As almost everybody in the workers’ compensation system knows, lien claimants are becoming a significant part of the case management and litigation activities. The Workers’ Compensation Appeals Board has acknowledged that their calendars are crowded by Lien Conferences and appearances dealing almost solely with liens. It is not uncommon now to see cases where the case is settled in chief and you’re left with a dozen or more lien claimants to handle.
The more aggressive defense of the MPN list has led to a tremendous amount of self-procured medical expenses which are being contested by defendants. The WCAB is also getting on board with this as I have seen several instances now of the Court not only dismissing the lien claims but awarding sanctions to the defendant for lien claimants who do not properly pursue their lien claims.
A recent case, Campos v. Zurich North American cited in 40 CWCR 45, highlights some of the Board’s actions. The actions in this case appear to me to be fairly typical of a lot of lien claimants and the Courts appear to be moving forward to try and clear their calendars.
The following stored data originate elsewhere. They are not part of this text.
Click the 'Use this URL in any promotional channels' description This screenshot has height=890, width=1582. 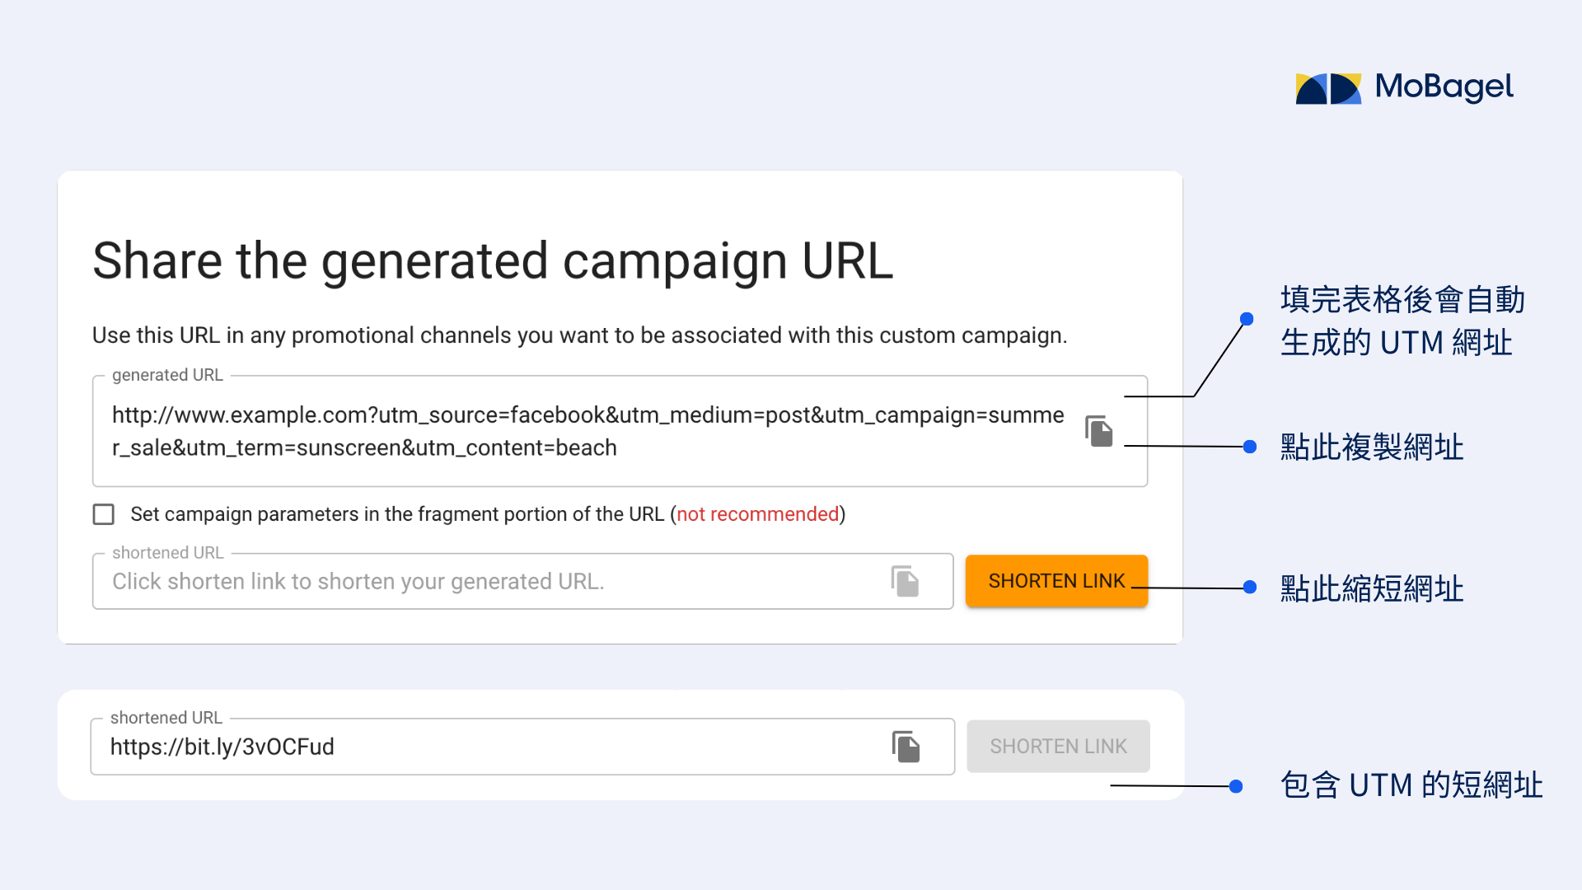(579, 335)
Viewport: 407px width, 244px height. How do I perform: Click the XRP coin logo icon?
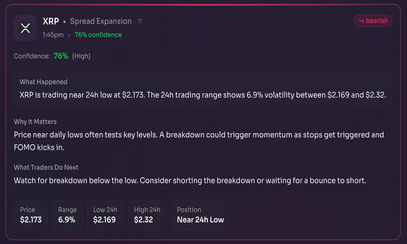(25, 28)
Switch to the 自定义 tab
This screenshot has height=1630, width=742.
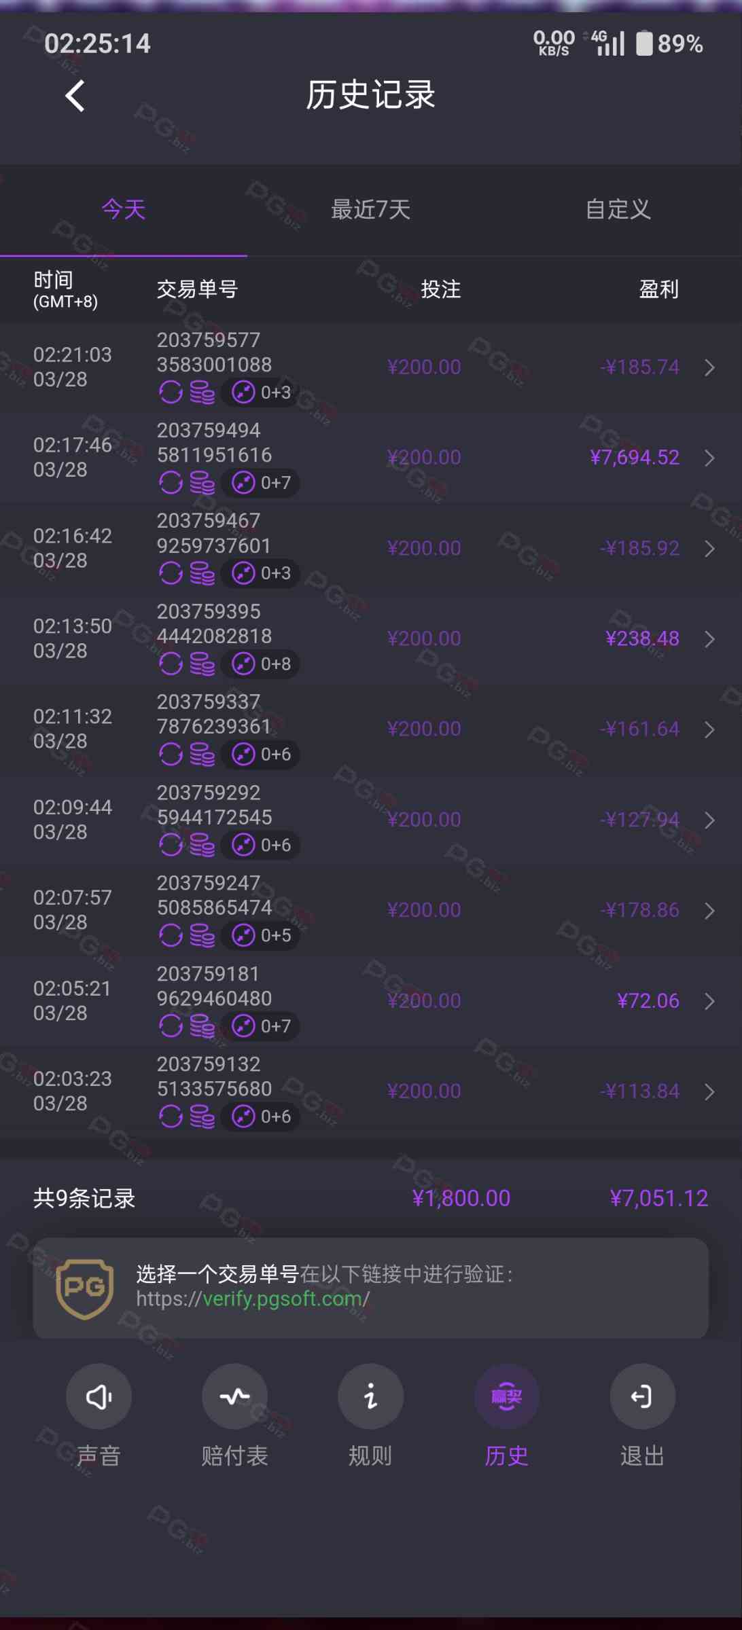(x=618, y=209)
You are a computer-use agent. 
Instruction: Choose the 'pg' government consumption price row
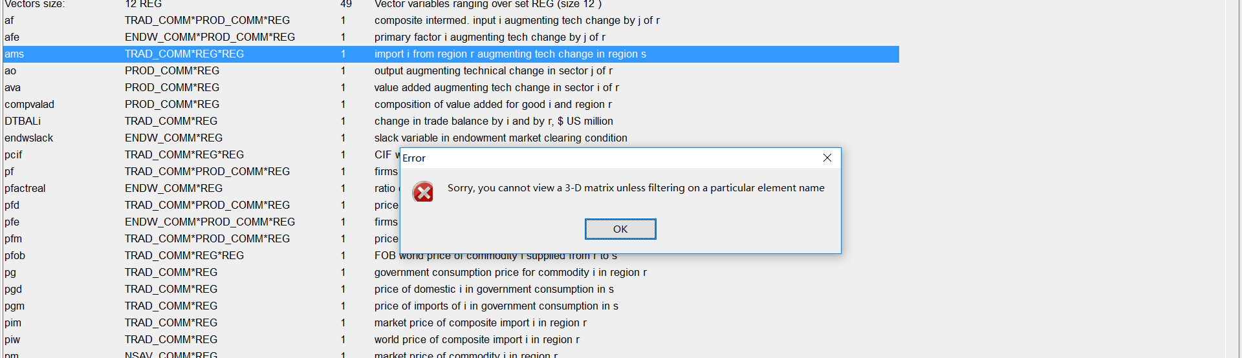(x=10, y=273)
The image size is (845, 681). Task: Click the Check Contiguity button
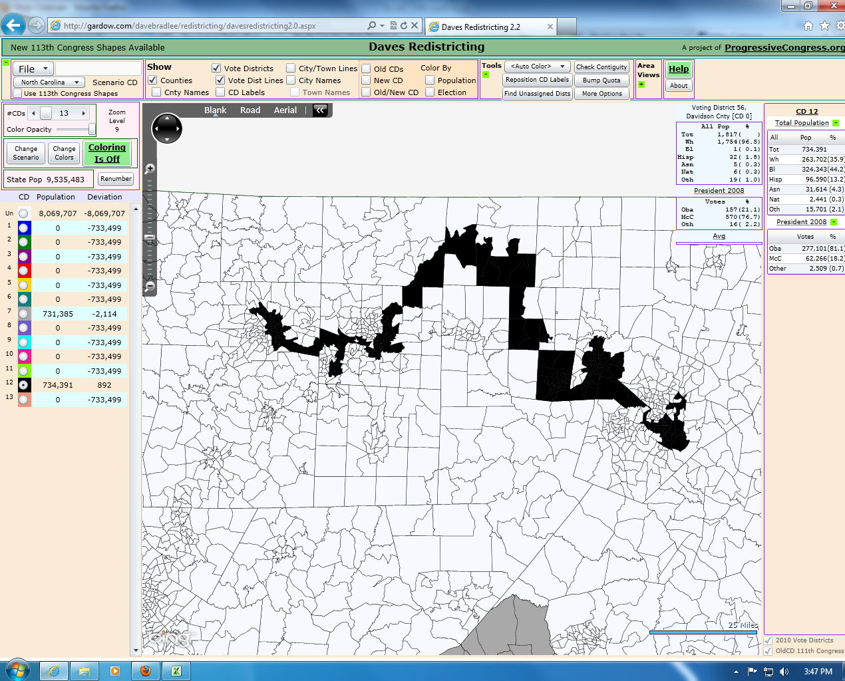[x=601, y=67]
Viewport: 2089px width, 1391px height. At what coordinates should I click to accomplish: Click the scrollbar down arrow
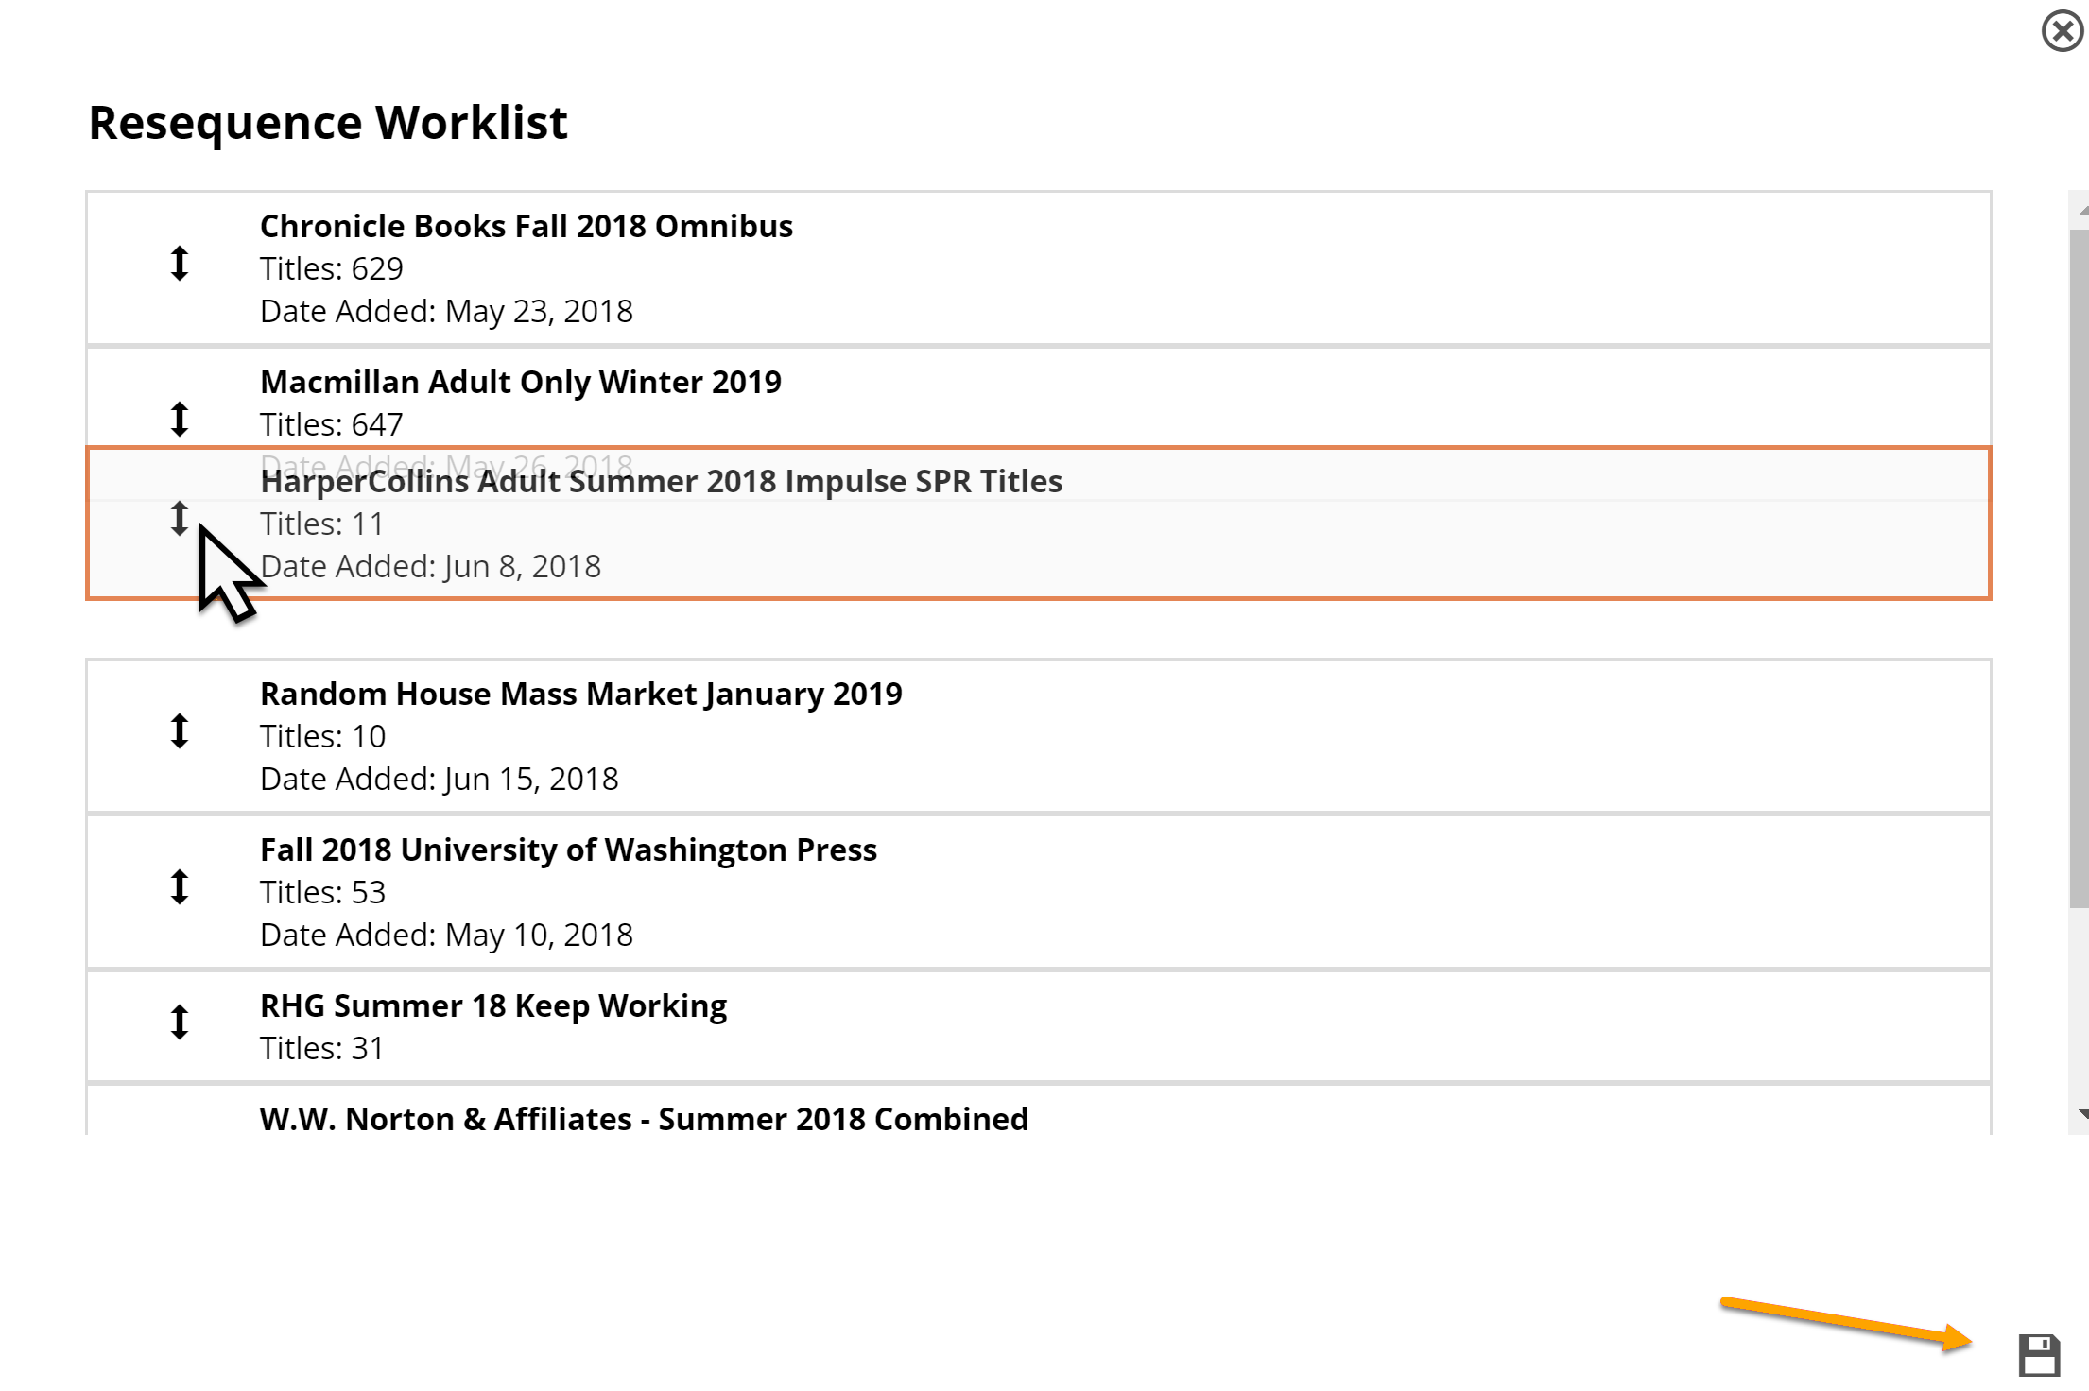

In the case of Campos v. Zurich North American, ADJ2989434, the Board properly dismissed an interpreter’s lien claim and imposed sanctions. They stated that the sanctionable conduct included bringing a claim that is indisputably without merit and making arguments that were not warranted under existing law. Furthermore, the Court noted that the applicant had not one but two opportunities to be heard in this case and did not present any evidence to support their lien other than a billing statement. Therefore, after Trial, the WCJ filed a Finding and Order disallowing the lien and imposing a sanction of $2,500.00 plus a share of the defendant’s costs. A WCAB panel upheld the Judge’s decision.
As we see locally, there are many times when a lien claimant does not show up for the MSC indicating that they “have a conflict” or a “shortage of staff” and are available by telephone. I do not believe that necessarily excuses them from presenting their evidence in the case and a lot of times the defendants can go ahead and fill out the Pre-Trial Conference statement listing their evidence and getting a Trial date. If the lien claimant does not properly notice their evidence and the case does get to Trial, they have no evidence to support for the Trial and then pursuing that Trial then becomes a sanctionable event, in my opinion.
I have seen in certain case reporting that the Workers’ Compensation Appeals Board has lost patience with these serial lien claimants who are doing nothing but showing up and expecting to extract a settlement simply by showing that there is a bill out there. If the defendants work their case properly including documenting the MPN list, their objections and having all of the evidence ready to go, these claims can not only be defeated but sanctions for unreasonable activity can be obtained.
What we can learn from this recent decision is that if you are prepared and willing to go forward in these cases, not only can you get the lien dismissed in its entirety but you might recover sanctions and/or costs for your efforts in doing so. Hopefully this trend will continue and the repeated defeats of their liens will help solve the medical bill issues that seem to perpetuate in the workers’ compensation system.